Amplified Fragment Length Polymorphism Of Tilletia Foetida And Development Of A Specific SCAR Marker For Detection Of The Fungus

wheat is one of the most important crops in the world, and it is main foodstuff in our country. Common bunt of wheat, caused by Tilletia foetida (Wallr.) Liro. (syn.T.lavis Kuhn) ,is a destructive disease on wheat. The traditional methods for diagnosis and detection of the disease was mostly based on the morphological characteristics, germination test of teliospores, and the symptom of disease in the field, resulting in a long procedure and low accuracy. So, it is imperative to develop a molecular assay for rapid identification and accurate detection of this disease.5 isolates of Tilletia foetida, 3 isolates of Tilletia caries (DC.) Tul.(syn.T. tritici(Bjerk)Wint.), the causal agent of common bunt, and several related species were collected from the United States and China, respectively.
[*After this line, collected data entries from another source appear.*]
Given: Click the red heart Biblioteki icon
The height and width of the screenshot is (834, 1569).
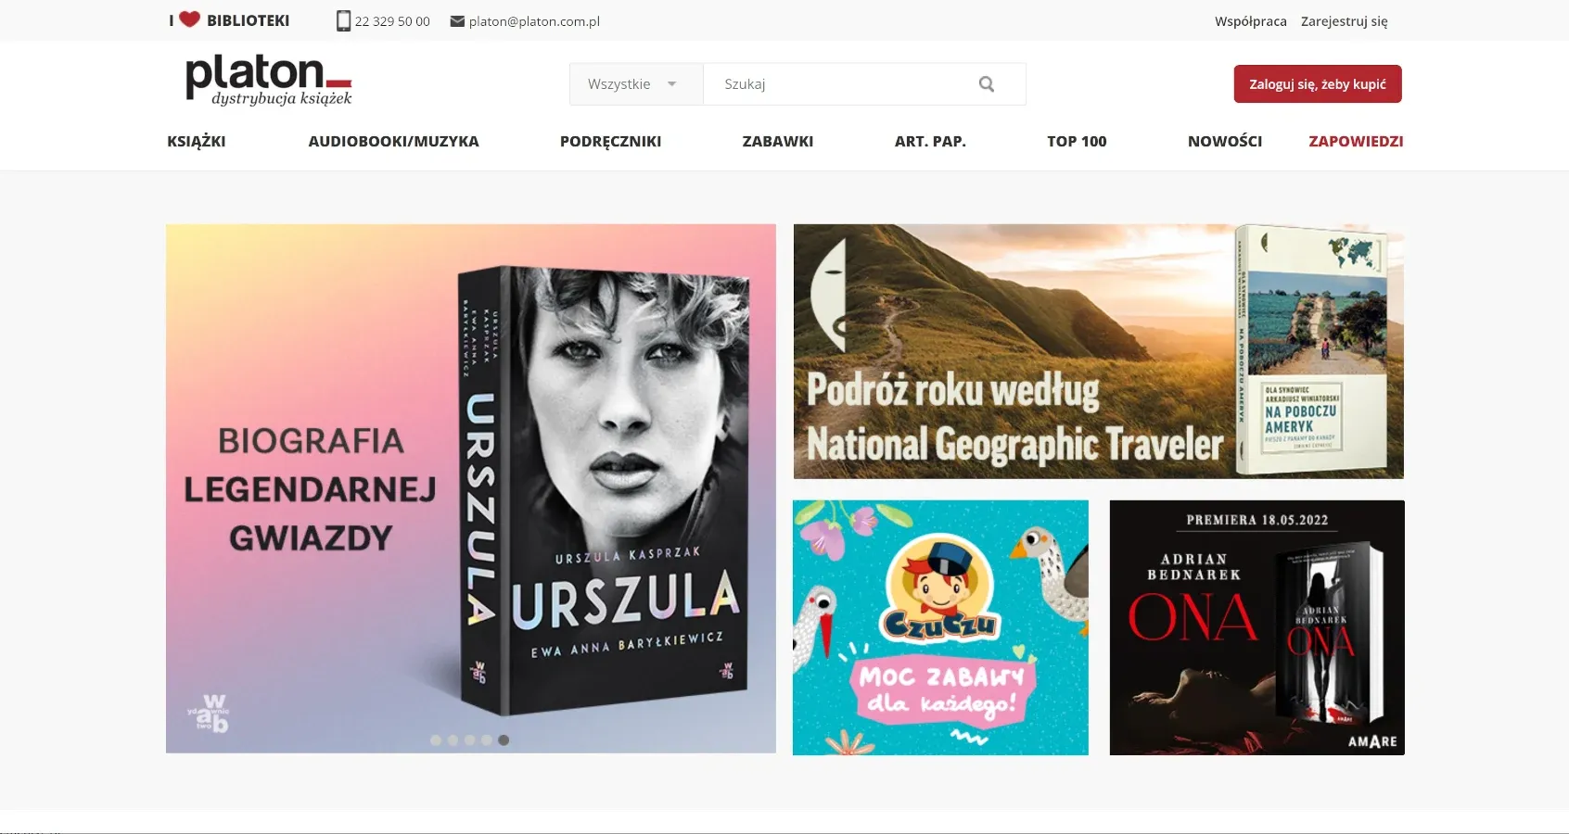Looking at the screenshot, I should coord(189,19).
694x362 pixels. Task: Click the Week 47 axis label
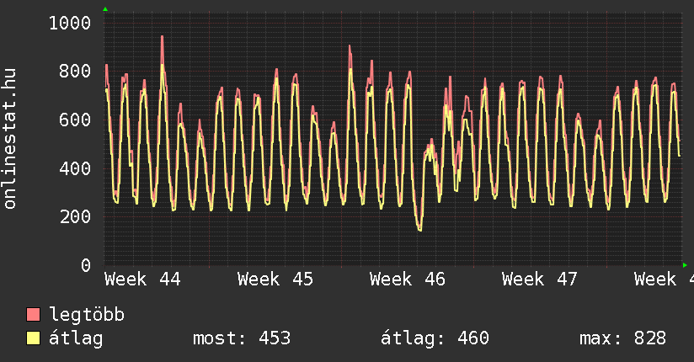click(540, 279)
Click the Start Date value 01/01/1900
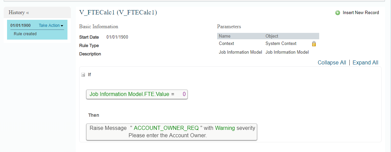 coord(117,37)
SDS method was compared with the modified CTAB, Benzyl chloride (BC) method in the genomic DNA extraction of dormant teliospores of Tilletia foetida.The results showed the DNA extracted by SDS buffer was better than that by the BC and CTAB method whatever on purity and quantity.Amplified fragment length polymorphism(AFLP) was regarded as the best techniques of DNA molecular markers. It is used in many fields. AFLP techniques were used to analyze the DNA polymorphism of the isolates in our study. After cut by Mse I and EcoR I ,ligated by adaptors, pre-amplified and at last 132 pairs of AFLP primers were used to sel-amplified. And the primers generated polymorphic bands and one specific DNA fragment was amplified by M09/E04 primer combination in Tilletia foetida. The specific DNA polymorphic fragment, a 286 base pair band, was excise, purified and cloned into T-easy vector. Based on the sequence of the polymorphic DNA fragment, one specific primer pair was designed with the software of Primer Premier 5.0(SC1:5'-ACAAGTTGGAGTCAGGAG -3'; SC2:5'- ATCGTATGGTTTCGTCTT -3')- The AFLP marker was transformed to a sequence characterized amplified region(SCAR) marker, and all isolates were tested with the SCAR marker. The results of detection using the specific primers SC1/SC2 in the pathogen isolates tested indicated an unique DNA fragment was amplified in all Tilletia foetida isolated, and no any DNA fragments was obtained in the other alien fungus species, displaying an accuracy of 100%. The results provide an useful aid to test species of Tilletia foetida.